#### [任务]
1) 列出关于io_uring的文本中提到的全部系统调用名称。
2) 把关于io_uring的文本中从“#include <linu”开始、一直到“io\_uring通过io\_uring\_setup完成准备阶段。”为止的部分一字不差地抄录下来。
── 文本部分
数据结构定义好了，逻辑实现具体是如何驱动这些数据结构的呢？使用上，大体分为准备、提交、收割过程。

有几个io\_uring相关的系统调用：

#include <linux/io_uring.h>int io_uring_setup(u32 entries, struct io_uring_params *p);int io_uring_enter(unsigned int fd, unsigned int to_submit,                   unsigned int min_complete, unsigned int flags,                   sigset_t *sig);                   int io_uring_register(unsigned int fd, unsigned int opcode,                      void *arg, unsigned int nr_args);

下面分析关键流程。

io\_uring准备阶段

io\_uring通过io\_uring\_setup完成准备阶段。

int io_uring_setup(u32 entries, struct io_uring_params *p);

io\_uring\_setup系统调用的过程就是初始化相关数据结构，建立好对应的缓存区，然后通过系统调用的参数io\_uring\_params结构传递回去，告诉核外环内存地址在哪，起始指针的地址在哪等关键的信息。
────
── 列表
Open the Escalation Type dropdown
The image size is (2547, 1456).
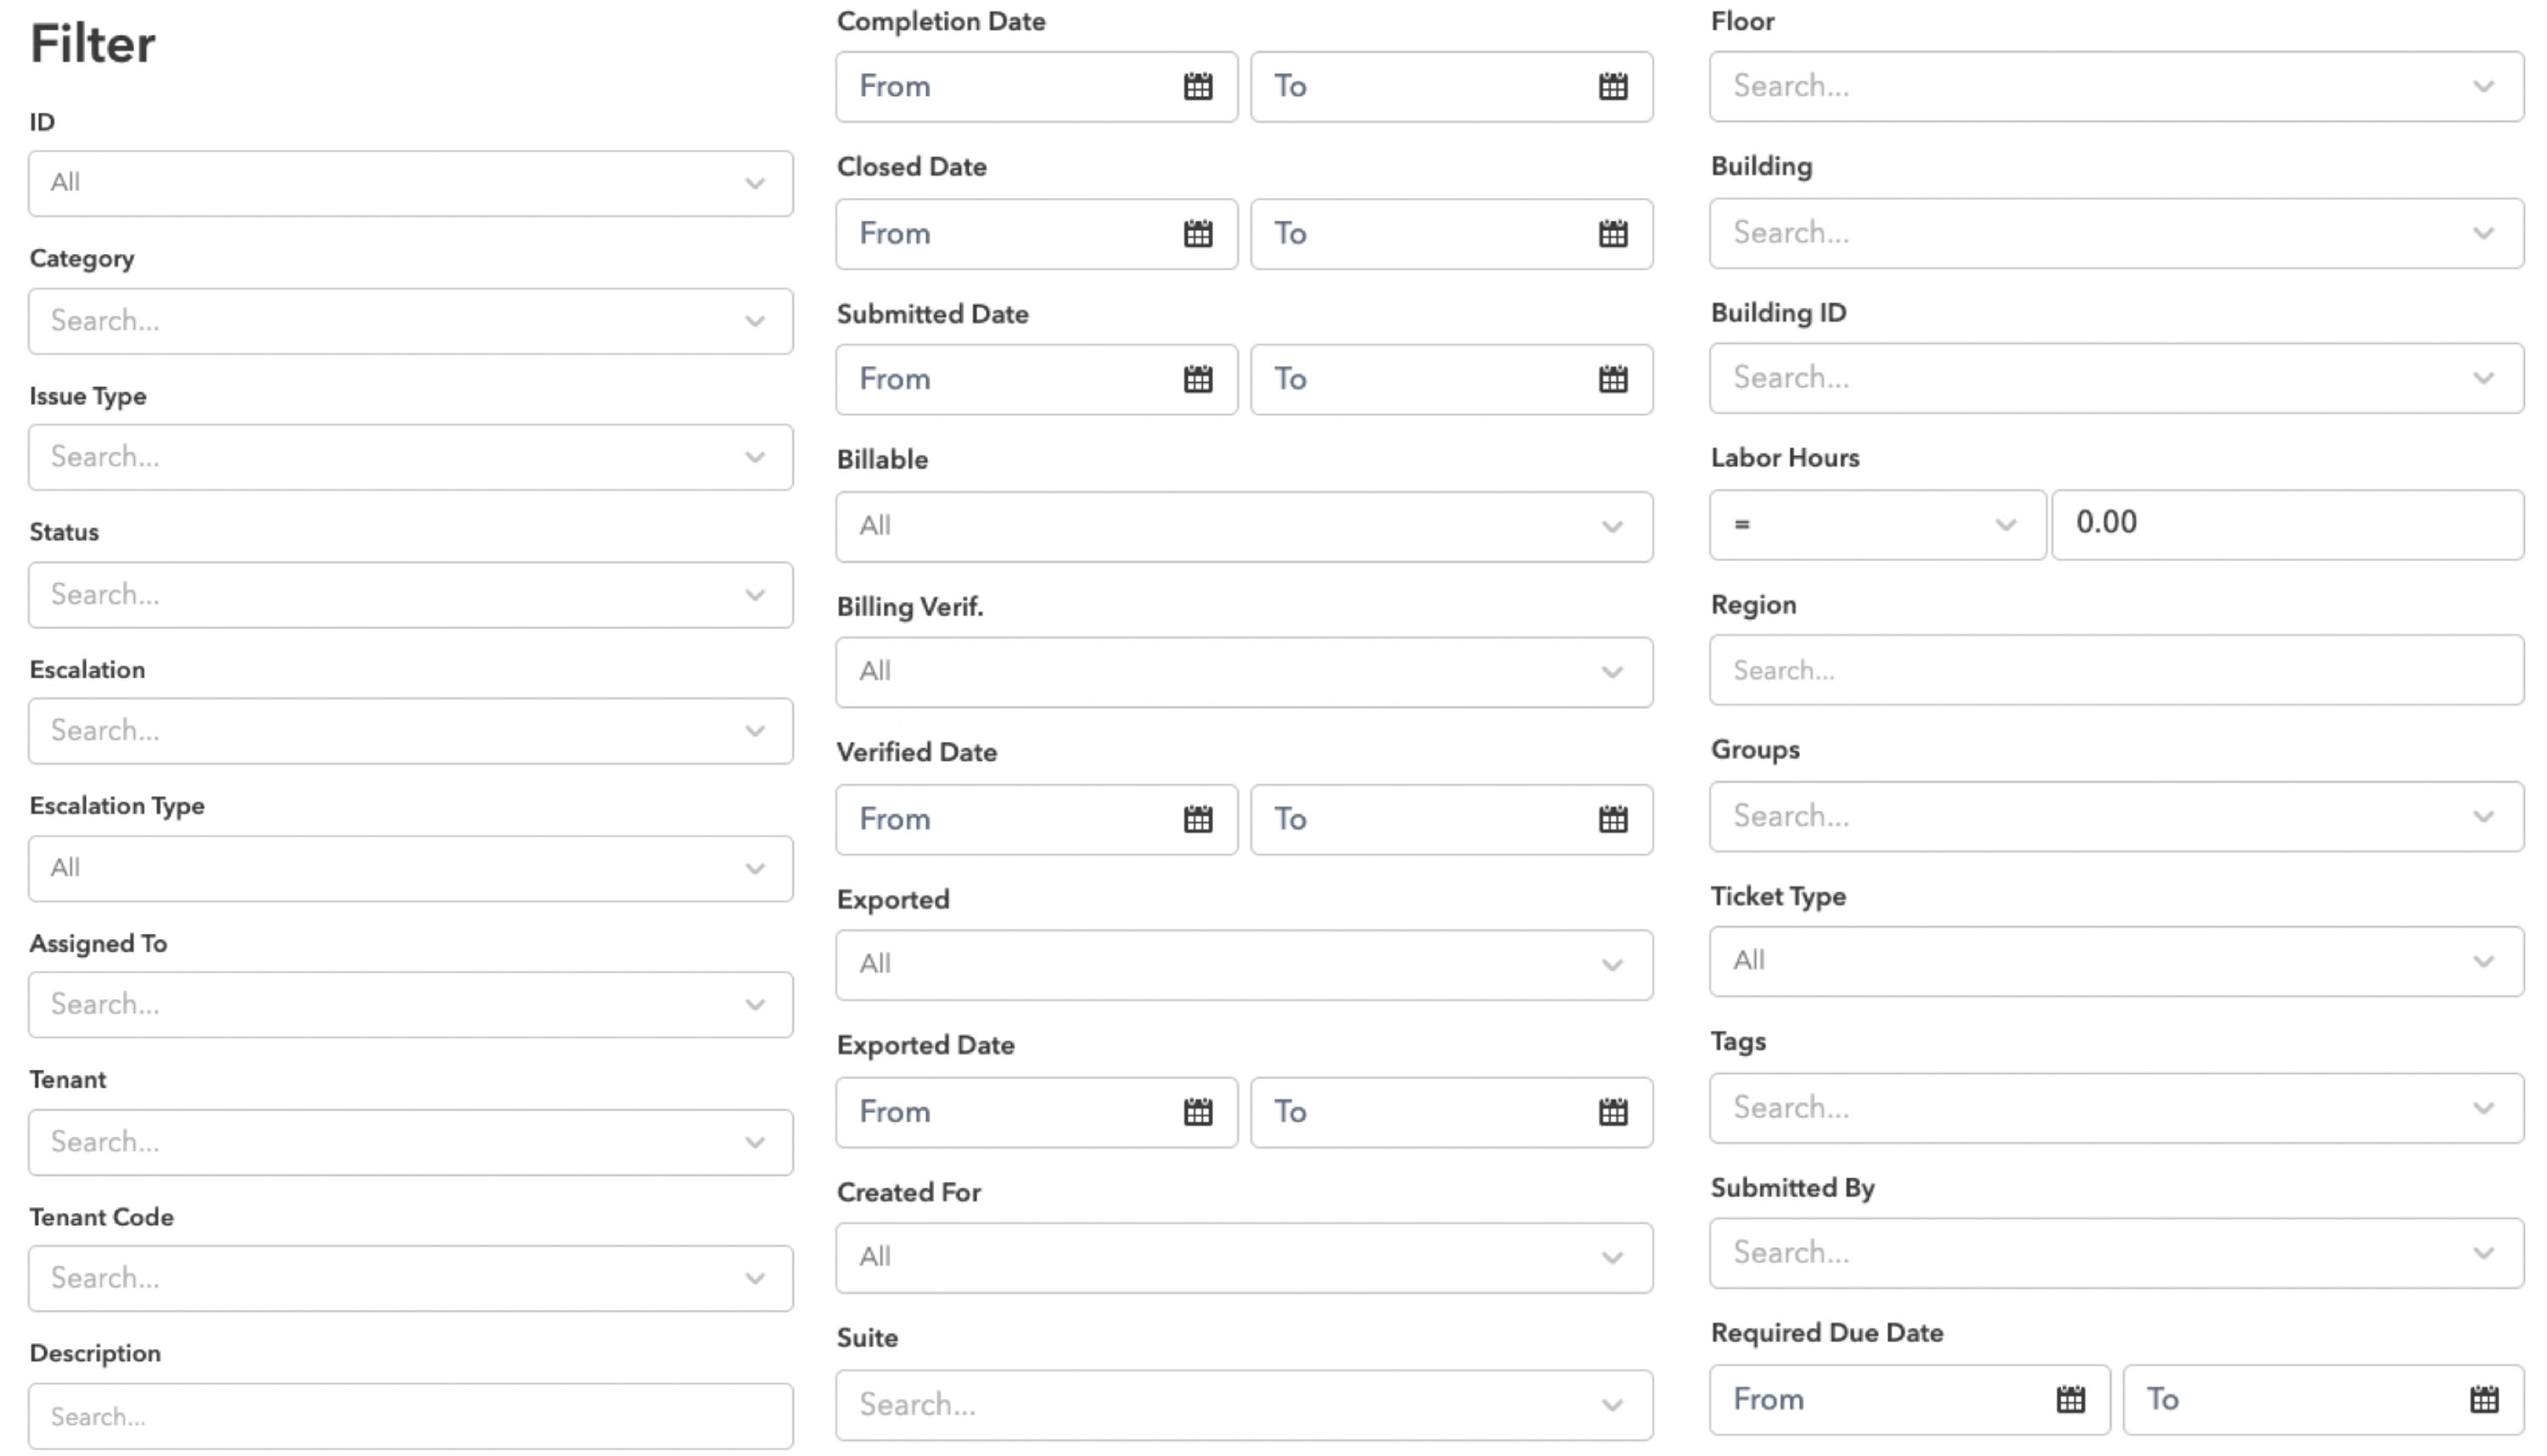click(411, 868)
────
── 列表
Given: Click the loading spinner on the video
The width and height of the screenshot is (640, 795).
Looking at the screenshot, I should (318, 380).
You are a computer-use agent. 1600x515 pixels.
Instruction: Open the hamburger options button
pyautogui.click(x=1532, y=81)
────
── 列表
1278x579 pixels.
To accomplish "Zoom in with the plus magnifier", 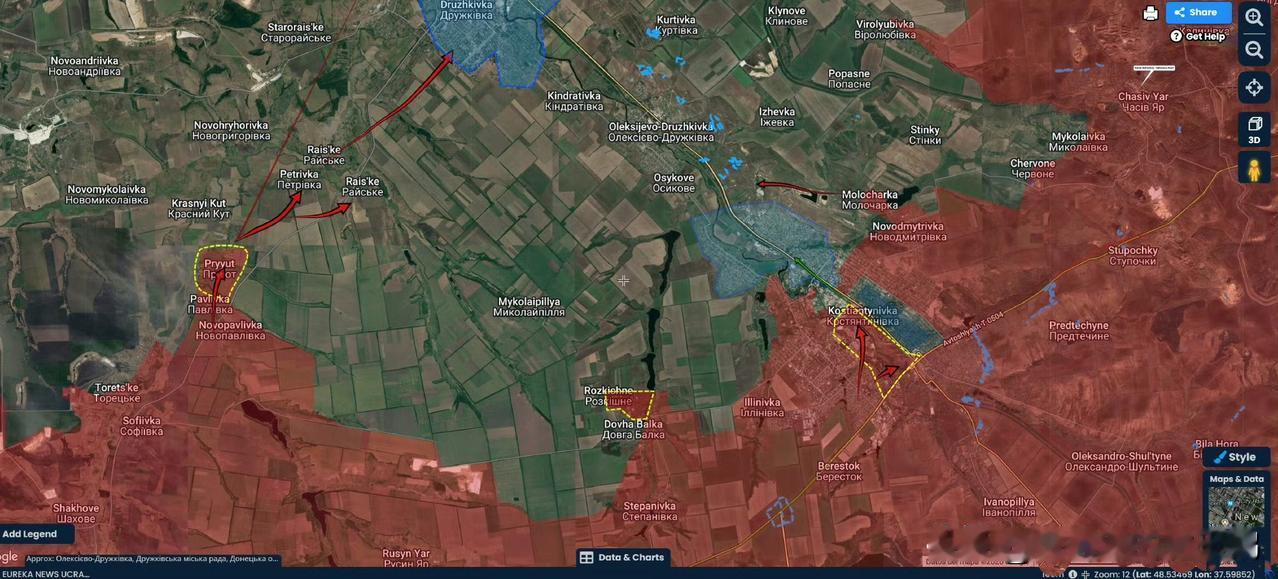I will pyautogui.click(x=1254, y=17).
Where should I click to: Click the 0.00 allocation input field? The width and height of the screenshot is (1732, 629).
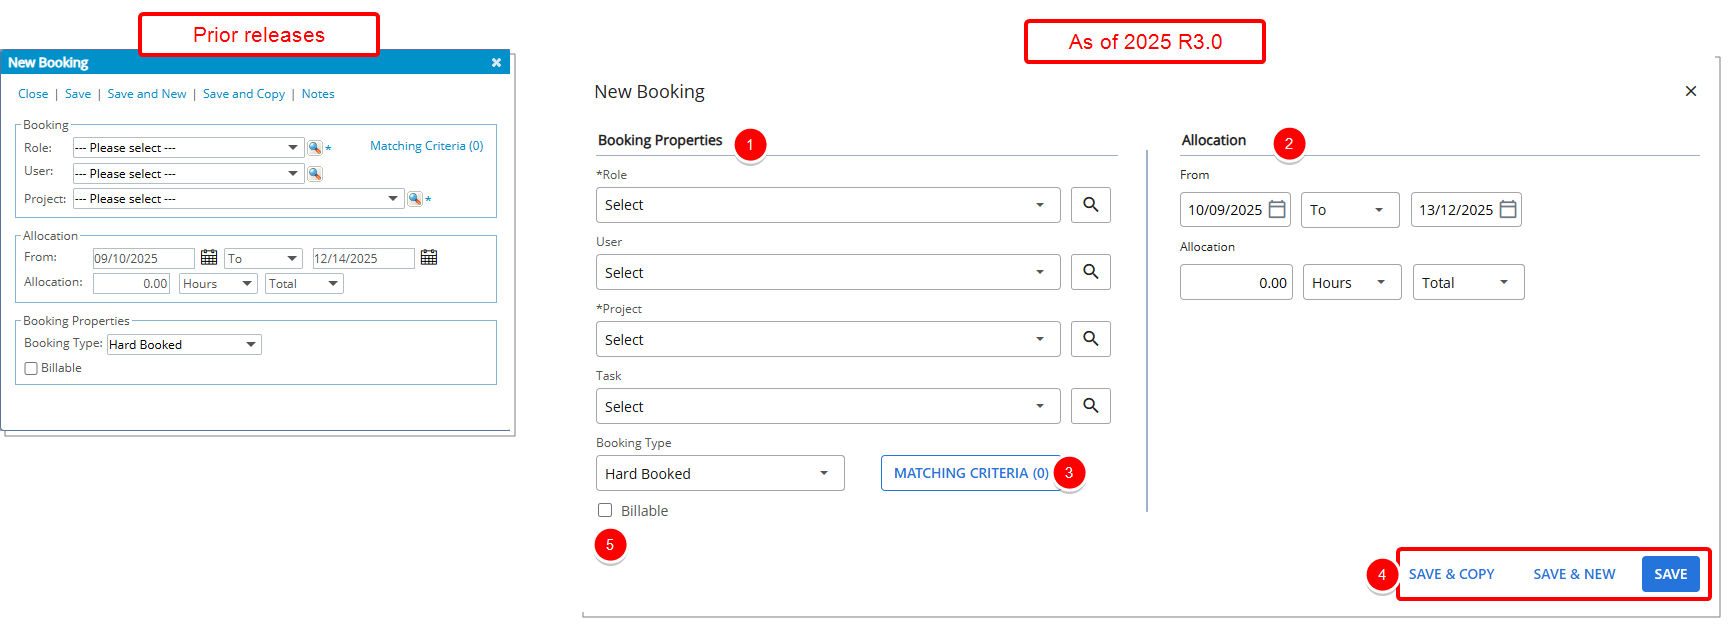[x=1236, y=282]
────
#### [参考答案]
1) io_uring_setup、io_uring_enter、io_uring_register

2)
#include <linux/io_uring.h>int io_uring_setup(u32 entries, struct io_uring_params *p);int io_uring_enter(unsigned int fd, unsigned int to_submit,                   unsigned int min_complete, unsigned int flags,                   sigset_t *sig);                   int io_uring_register(unsigned int fd, unsigned int opcode,                      void *arg, unsigned int nr_args);

下面分析关键流程。

io\_uring准备阶段

io\_uring通过io\_uring\_setup完成准备阶段。